By the close of 1997, the Rally system operated 477 restaurants in 18 states, predominantly in the Midwest and the South. Of these, the company owned 229 units. Another 221 were private or group-owned franchises, and an additional 27, operating under Rally's name, were owned by CKE Restaurants, Inc., one of the principal shareholders of Rally's Hamburgers. CKE, which is the parent company of the Hardee's and Carl's hamburger chains, operates its units as Rally's Hamburgers in California and Arizona and has an affiliate relationship with Rally's.
Rally's is a franchiser and, under the names Rally's Management, Inc. and Rally's Finance, Inc., both a corporate manager and lending agency for franchisees needing loans to finance the purchase of equipment and construction of Rally's modular restaurant units.
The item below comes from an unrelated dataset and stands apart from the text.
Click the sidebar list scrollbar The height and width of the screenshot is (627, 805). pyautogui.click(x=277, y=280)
Within the Rally's system, its subsidiaries--Rally's Hamburgers, Inc., Rally's of Ohio, Inc., Self-Service Drive Thru, Inc., and Hampton Roads Food, Inc.--own and operate Rally's drive-thru restaurants in diverse locales. The company also owns Zipps Drive-Thru, Inc. (ZDT), a subsidiary created to procure and manage the Zipps company and its franchise system.
A Recent Company
Rally's Hamburgers, Inc. is a recent addition to the fast-food business. It was founded and incorporated in Tennessee in 1984 and opened its first restaurant in January 1985, but did not offer franchises until November 1986. It waited an additional three years, until 1989, to go public, the same year in which it created its first subsidiary, Rally's of Ohio, Inc.
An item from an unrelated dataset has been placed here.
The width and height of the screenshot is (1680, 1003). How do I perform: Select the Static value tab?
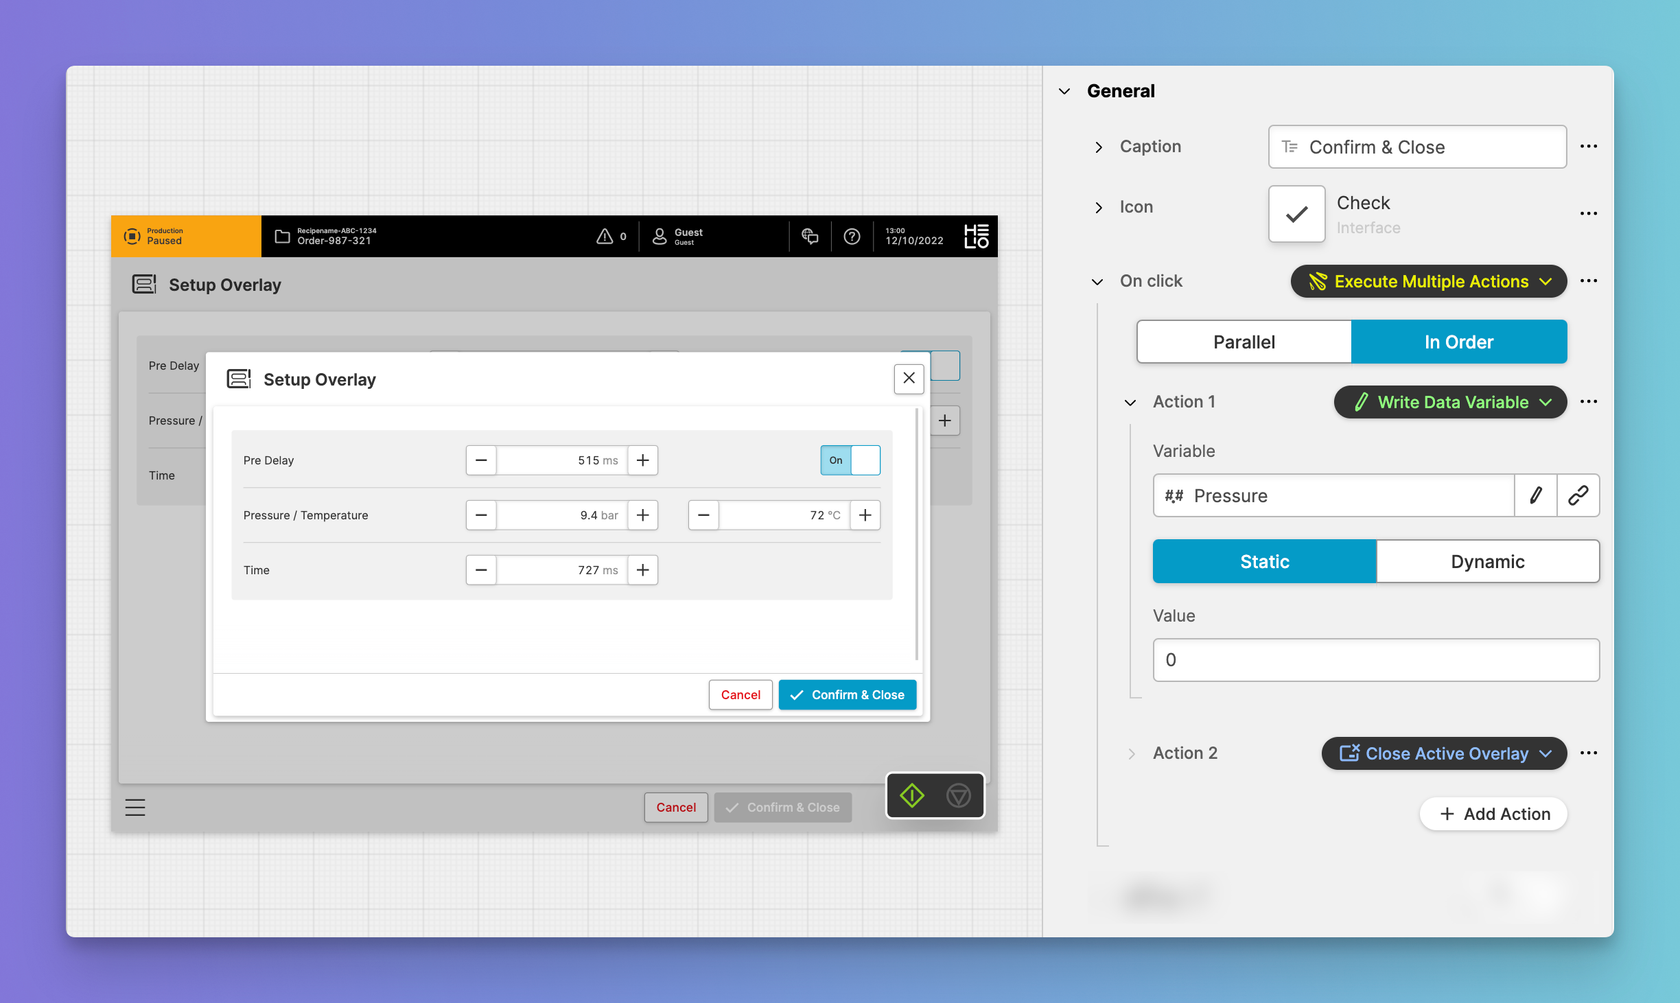[1264, 562]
At the outset, Rally's adopted its double drive-thru system, basing it on the fact that about half of all fast-food hamburger service is takeout or drive-thru. Rally's restaurants do provide outside patio benches and tables, but, except for the five experimental units, no interior seating, hence the emphasis has always been on quick takeout service and quality food. The arrangement has a 1950s drive-in ambiance, providing a bit of nostalgia that sets it apart from giant chains like McDonald's, Burger King, and Wendy's and giving it a distinct identity.
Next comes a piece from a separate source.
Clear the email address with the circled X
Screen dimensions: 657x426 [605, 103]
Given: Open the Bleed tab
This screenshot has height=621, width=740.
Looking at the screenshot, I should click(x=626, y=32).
In 1990, one year after Rally's went public, the company's management reins passed to Burt Sugarman, a film and television producer and major investor in the business. To attract new owner-managers, Sugarman began reducing royalty costs for franchise holders, and, in 1992, after two very promising and profitable years, Rally's even rebated $700,000 to franchisees. These moves and the company's quick expansion prompted analysts to note that Rally's had become a serious contender in the fast-food chain market.
Sugarman oversaw the expansion. It included the buyout of Maxie's of America and Snapps Drive-Thru in 1991 and Zipps Drive-Thru in 1992, purchases which added an additional 100 units to Rally's chain. In that same year, Rally's organized MAC 1 to purchase Beaman Corporation, after that company became insolvent and was forced into bankruptcy. Rally's bought all of Beaman's common stock for about $200,000. Beaman, located in Greensboro, North Carolina, had been the contracted fabricator of Rally's modular restaurant units.
1993-96: Difficult Years
The expansion continued in 1993, when Rally's bought West Coast Restaurant Enterprises in a stock exchange agreement and acquired three franchised Rally's restaurants in Bakersfield, California. However, the expansion was becoming too rapid, and in that same year the company lost money, primarily from a $12 million outlay to cover the cost of closing 26 units. It also opened only half the number of its projected 100 new units. Rally's management responded to the losses with attempts to improve efficiency through streamlining its operations. Among other things, it installed computers in each of the company-owned units. Networked to the main office, these point-of-sale computers gave the company logistical control of the day-by-day operation of its restaurants. They also provided a means of monitoring the progress of the various units and making better-informed decisions about market strategies. Still, losses worsened, increasing by 100 percent between 1993and 1994.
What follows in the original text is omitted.